• _Instruksi Diberikan 1_
Ubah entri mulai dari baris yang memuat "Screen dimensions: 409x280" sampai akhir entri menjadi daftar bernomor, dengan baris kosong dihilangkan. Gambar tidak perlu disertakan dalam jawaban.

-------- Teks Terpilih

بسم الله الرحمن الرحيم
Hukum Shalat Dua Hari
Raya
Makalah Ke-23
Para Ulama berbeda pendapat tentang hukum shalat ‘Idain dalam tiga pendapat:
1. Pertama, hukumnya adalah fardhu ‘ain. Ini madzhab Abu
Hanifah, salah satu pendapat asy-Syafi’i, dan satu riwayat dari Ahmad. Dan ini
juga pendapat sebagian ulama Malikiyah, dan pendapat yang dipilih oleh Syaikhul
Islam.[1]
Hujjah mereka adalah:
§ Firman Allah swt dalam Qs. Al-Kautsar ayat 2
“ Maka dirikanlah
shalat karena Rabbmu, dan berkorbanlah.”
Perintah disini
menunjukkan kewajiban.
§ Firman Allah swt dalam Qs. Al-Baqarah: 185
“Dan hendaklah kamu
mengagungkan Allah atas petunjuk-Nya yang diberikan kepadamu.”
Perintah untuk
bertakbir pada dua hari raya, sudah barangtentu merupakan perintah untuk
mengerjakan shalat yang mencakup takbir wajib dan takbir tambahan.
§ Rutinitas Nabi saw yang selalu mengerjakan shalat ini pada dua
hari raya dan tidak pernah meninggalkannya sekalipun. Demikian pula rutinitas
para khalifahnya dan kaum Muslimin sepeninggalnya.
§ Perintah kepada kaum
Muslimin untuk pergi ke tempat pelaksanaan shalat, hingga kaum wanita,
gadis-gadis yang berada dalam pingitan dan wanita-wanita yang sedang haid-namun
Nabi saw memerintahkan kepada mereka agar menjauhi tempat shalat.
§ Shalat ‘Id dapat
menggugurkan shalat jumat, jika bertepatan pada hari yang sama, sebagaimana
telah dijelaskan. Sesuatu yang tidak wajib tentu tidak dapat menggugurkan
sesuatu yang wajib.
2.
Kedua, hukumnya
adalah fardhu kifayah. Apabila telah dikerjakan oleh sebagian orang, maka
gugurlah kewajiban tersebut atas sebagian yang lainnya. Ini adalah madzhab
Hanbaliyah dan sebagian Syafi’iyah.[2]
Hujjah mereka adalah dalil-dalil yang digunakan oleh pihak pertama, tetapi
mereka mengatakan shalat ‘Id bukan fardhu ‘ain, karena tidak disyariatkan
padanya. Jadi, shalat ‘Id bukan fardhu ‘ain seperti shalat jenazah. Namun,
wajib khutbahnya dan wajib mendengarkannya sperti shalat jumat.
3.

----------------

• _Instruksi Diberikan 2_
Jawab pertanyaan berikut berdasarkan teks tentang hukum shalat dua hari raya.
(a) Surah dan ayat apa yang dikutip pertama kali sebagai hujjah pendapat fardhu ‘ain?
(b) Madzhab siapa yang menyatakan hukumnya fardhu kifayah?
(c) Shalat apa yang dapat digugurkan oleh shalat ‘Id jika bertepatan pada hari yang sama?

-------- Entri untuk Tugas

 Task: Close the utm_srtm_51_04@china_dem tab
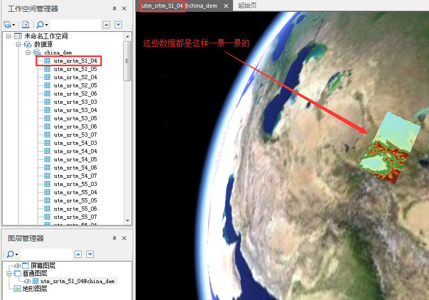coord(226,6)
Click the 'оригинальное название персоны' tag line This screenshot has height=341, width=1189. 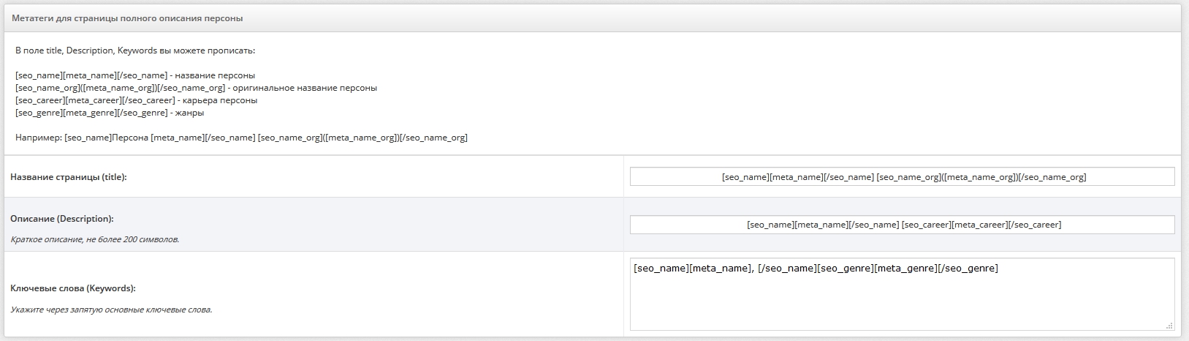pyautogui.click(x=196, y=88)
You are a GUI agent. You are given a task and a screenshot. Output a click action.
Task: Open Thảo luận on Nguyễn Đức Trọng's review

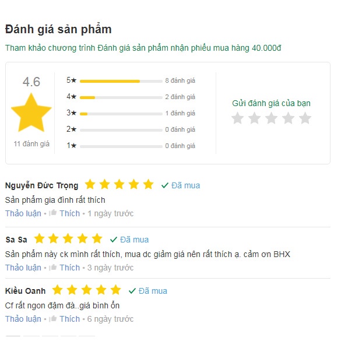pyautogui.click(x=23, y=213)
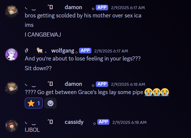Click the ram emoji beside wolfgang's name
The image size is (191, 138).
tap(39, 50)

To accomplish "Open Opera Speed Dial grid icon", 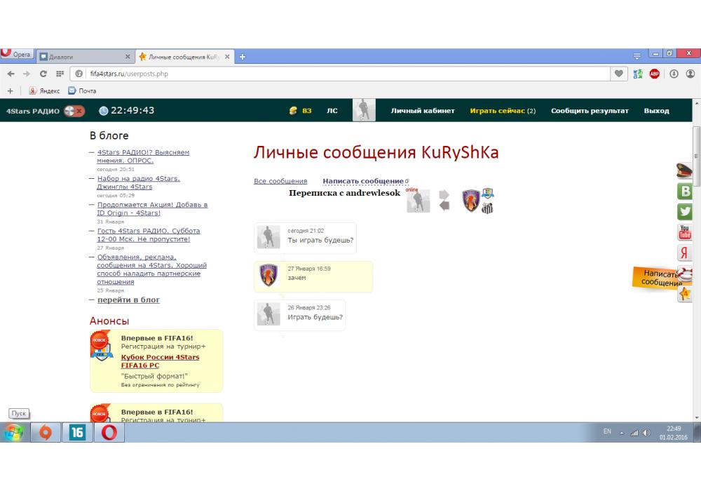I will point(60,73).
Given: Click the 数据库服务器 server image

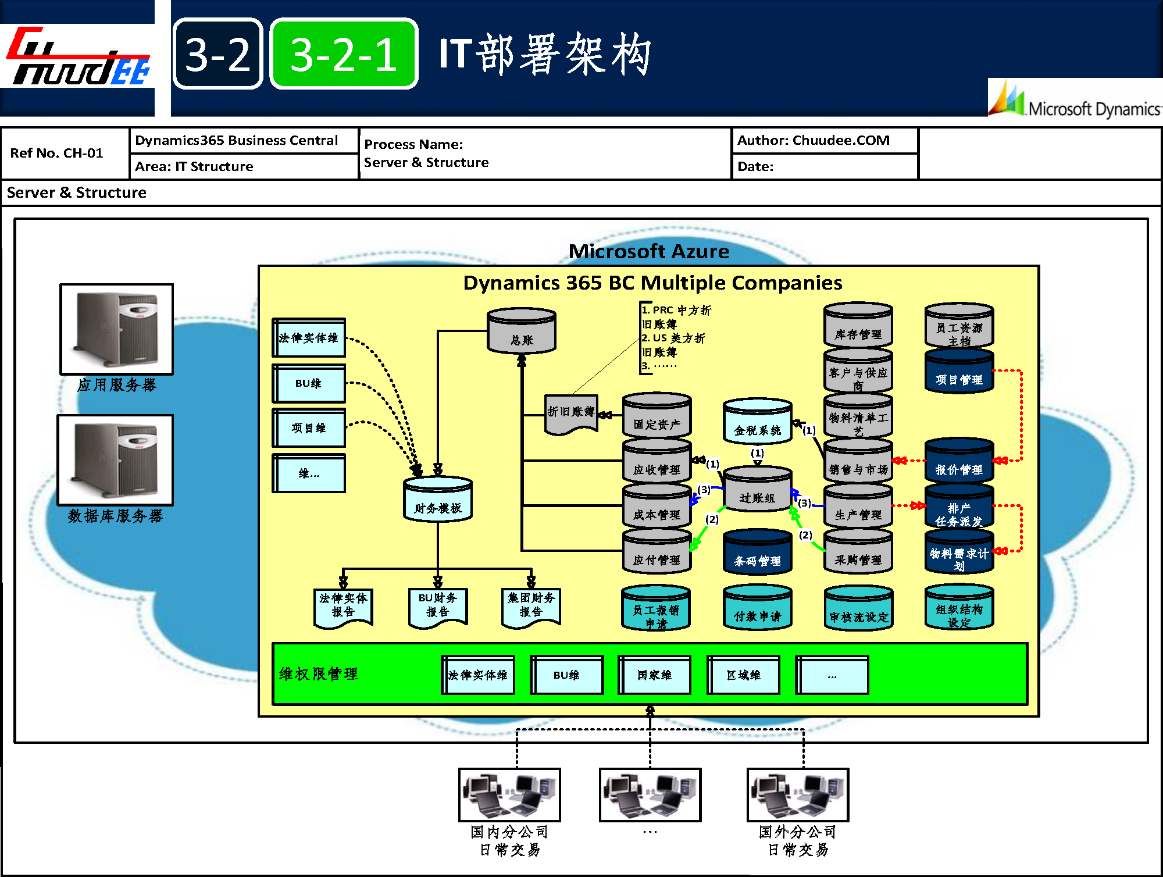Looking at the screenshot, I should click(116, 459).
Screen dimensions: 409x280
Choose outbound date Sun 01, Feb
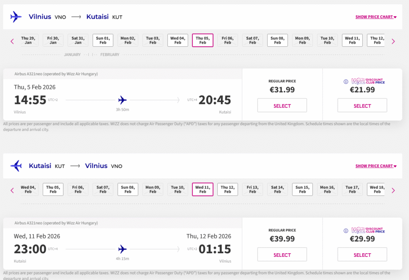pos(103,40)
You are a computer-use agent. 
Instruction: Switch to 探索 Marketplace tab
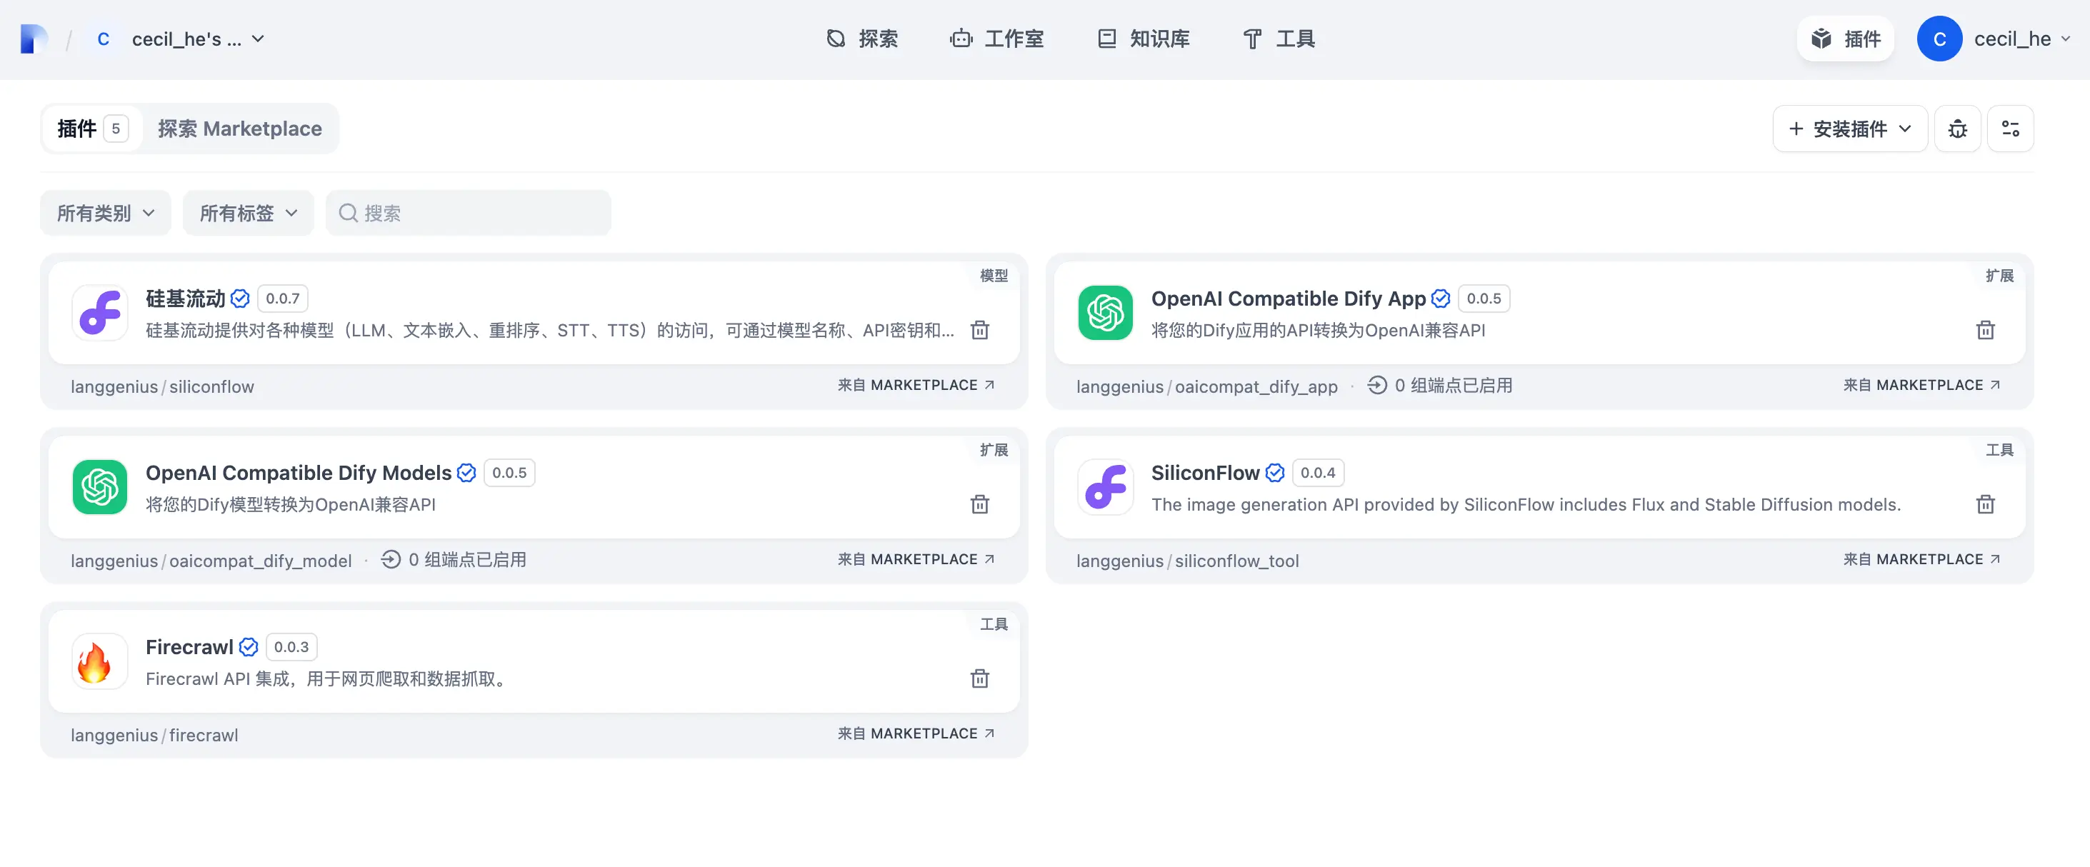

----------------

• _Tanggapan 1_
1. Screen dimensions: 409x280
2. Choose outbound date Sun 01, Feb
3. pos(103,40)
4. You are a computer-use agent. 
5. Instruction: Switch to 探索 Marketplace tab

• _Tanggapan 2_
(a) Qs. Al-Kautsar ayat 2.
(b) Madzhab Hanbaliyah dan sebagian Syafi’iyah.
(c) Shalat jumat.